Search code examples
algorithmbitbranchless

Finding YAML single quotes branchlessly


So I have the following problem, in YAML single quotes are a strange beast.

Problem

Short primer: a YAML single quotes spans one line, and has no escape character. Instead the ' character is doubled ('') to escape it.

'I''m a string' # parses to Scalar value of "I'm a string"

However, if the string is empty, then it's not treated as escape.

'' # parses to Scalar value "" (empty string)

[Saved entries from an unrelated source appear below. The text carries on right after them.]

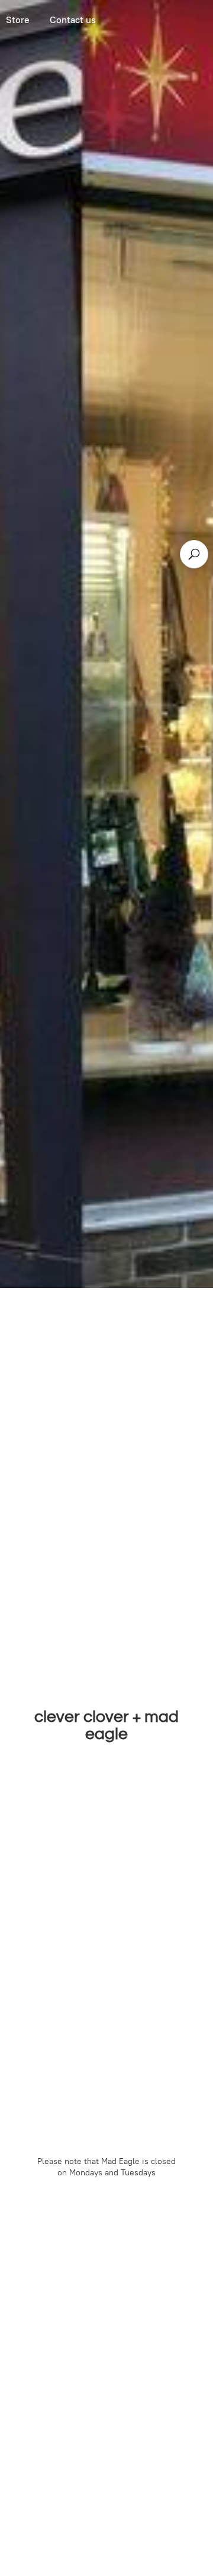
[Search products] (194, 554)
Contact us (73, 19)
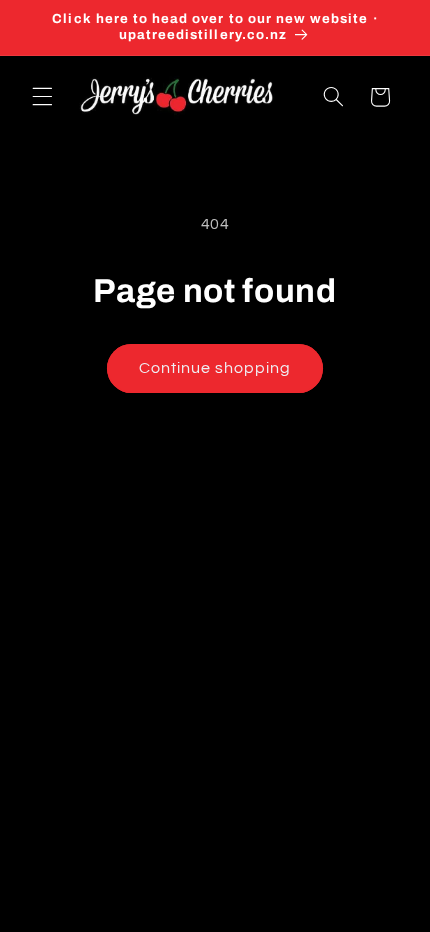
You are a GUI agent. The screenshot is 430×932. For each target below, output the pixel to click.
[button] (42, 97)
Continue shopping (215, 368)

Which can be a problem. Consider following line:

{'':''''} # parses to Map {"": "\'"}

When applied to a bitmask you get

bytes { ' ' : ' ' ' ' }
bitmask 0 1 1 0 1 1 1 1 0
relevant quotes 1 1 1 1

But in another example

''' '  # Parses to Scalar "\' "

Gets following bitmaks

bytes ' ' ' '
bitmask 1 0 1 1 1
relevant quotes 1 1

In second example the 3rd and 4th byte are ignored because they are inside an existing single quote string i.e they are treated as '' escape for '. And this logic depends on how many single quotes were beforehand.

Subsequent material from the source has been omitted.